Available data:
"""
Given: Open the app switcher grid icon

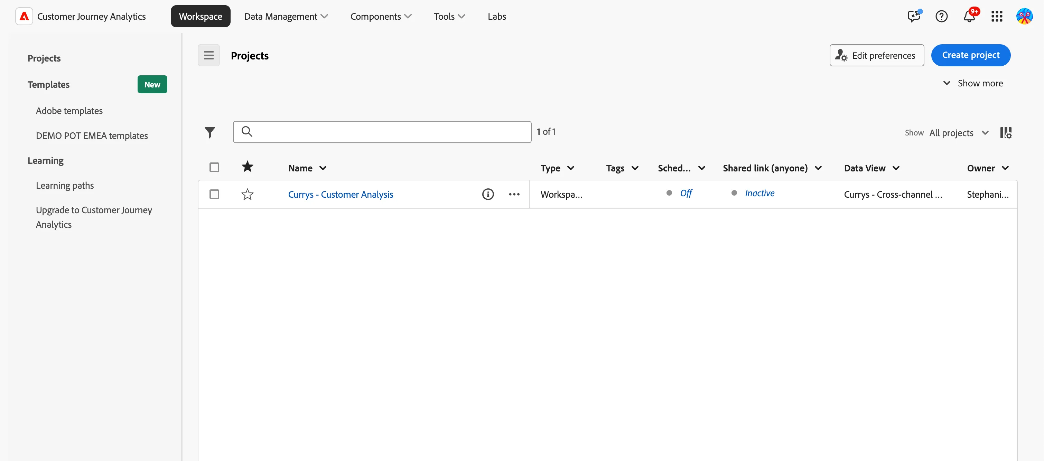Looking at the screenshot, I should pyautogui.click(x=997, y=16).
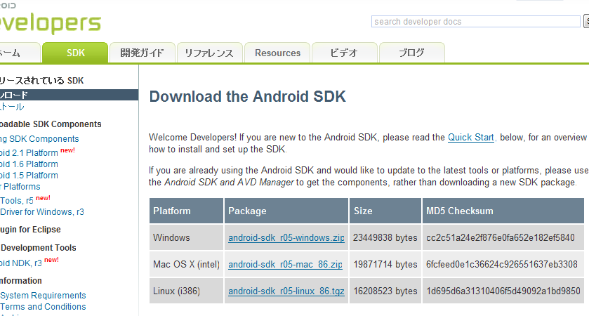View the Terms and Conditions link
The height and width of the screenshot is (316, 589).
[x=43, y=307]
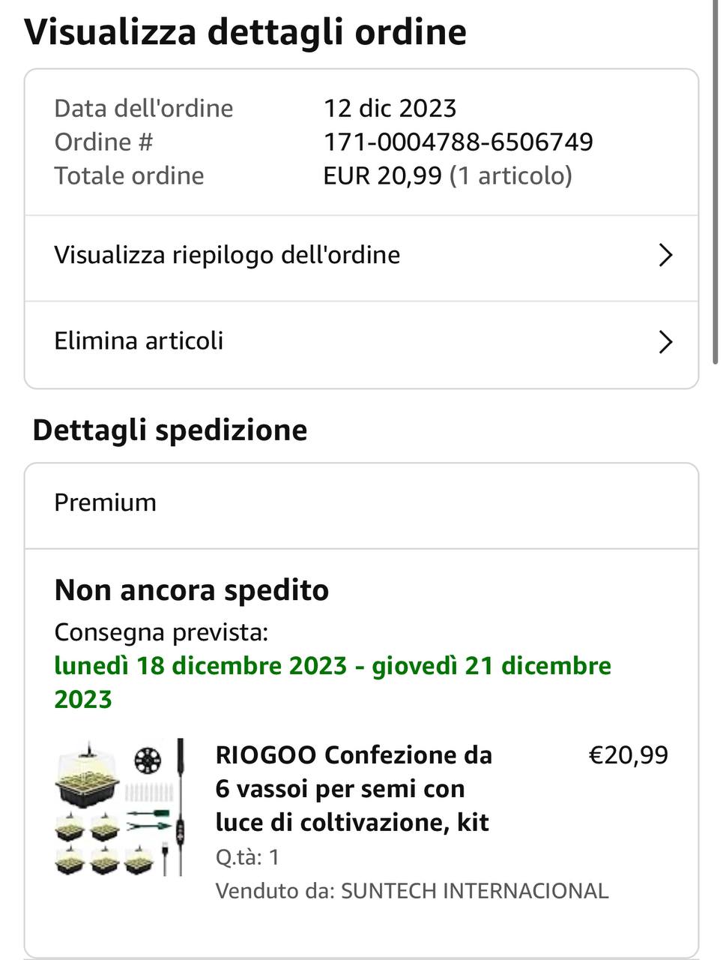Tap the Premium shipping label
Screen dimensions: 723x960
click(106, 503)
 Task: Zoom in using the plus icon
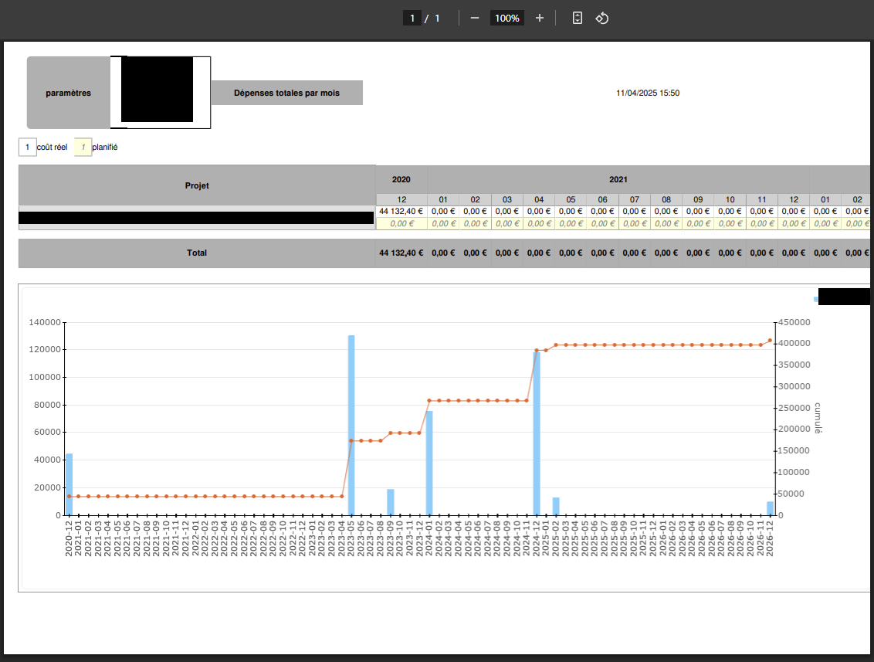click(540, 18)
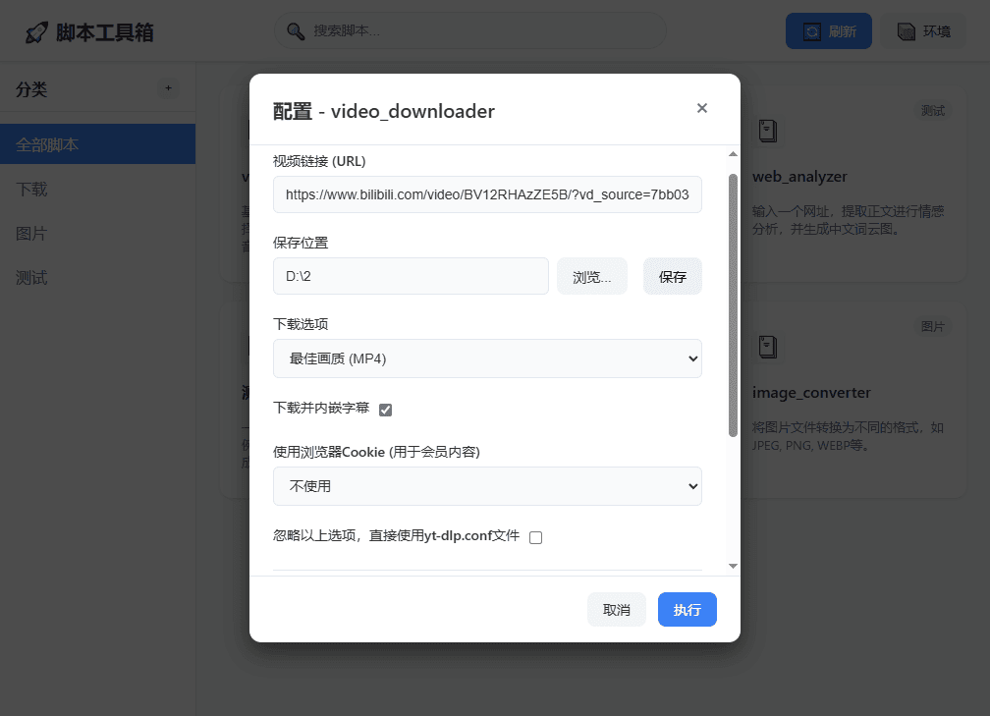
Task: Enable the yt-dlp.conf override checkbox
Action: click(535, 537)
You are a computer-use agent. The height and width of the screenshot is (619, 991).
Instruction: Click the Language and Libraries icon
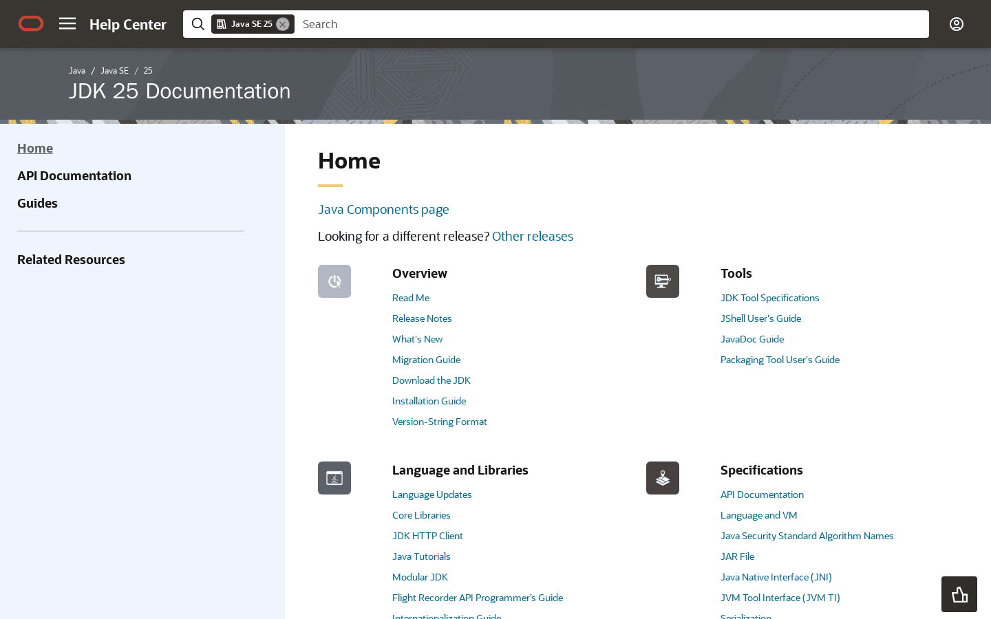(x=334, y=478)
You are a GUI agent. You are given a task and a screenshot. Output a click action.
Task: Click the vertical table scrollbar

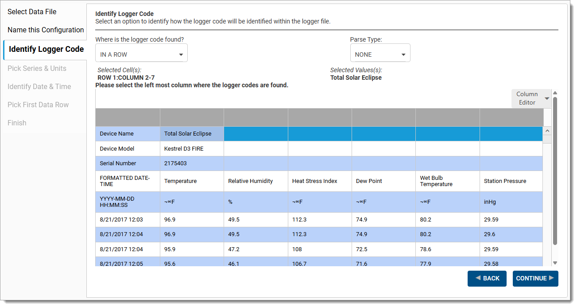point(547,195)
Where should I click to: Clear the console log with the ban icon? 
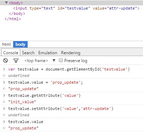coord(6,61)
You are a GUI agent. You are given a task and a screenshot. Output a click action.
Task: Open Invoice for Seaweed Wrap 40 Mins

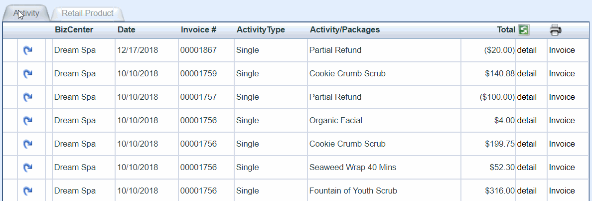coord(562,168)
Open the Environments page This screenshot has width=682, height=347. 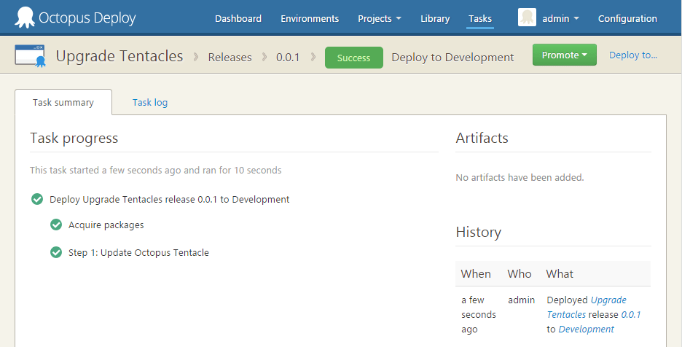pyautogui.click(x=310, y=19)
"""
Exercise aim: Exactly as they appear, transcribe the lines from the top of the material above through the line with "You are a computer-use". Omit any picture.

Solution to the exercise:
Given: Open the app switcher grid icon

Looking at the screenshot, I should pyautogui.click(x=997, y=16).
View the Terms and Conditions link
The height and width of the screenshot is (316, 589).
[x=43, y=307]
Tap the Premium shipping label
Screen dimensions: 723x960
click(106, 503)
 Task: Zoom in using the plus icon
click(540, 18)
Task: Enable the yt-dlp.conf override checkbox
Action: click(535, 537)
You are a computer-use agent. The height and width of the screenshot is (619, 991).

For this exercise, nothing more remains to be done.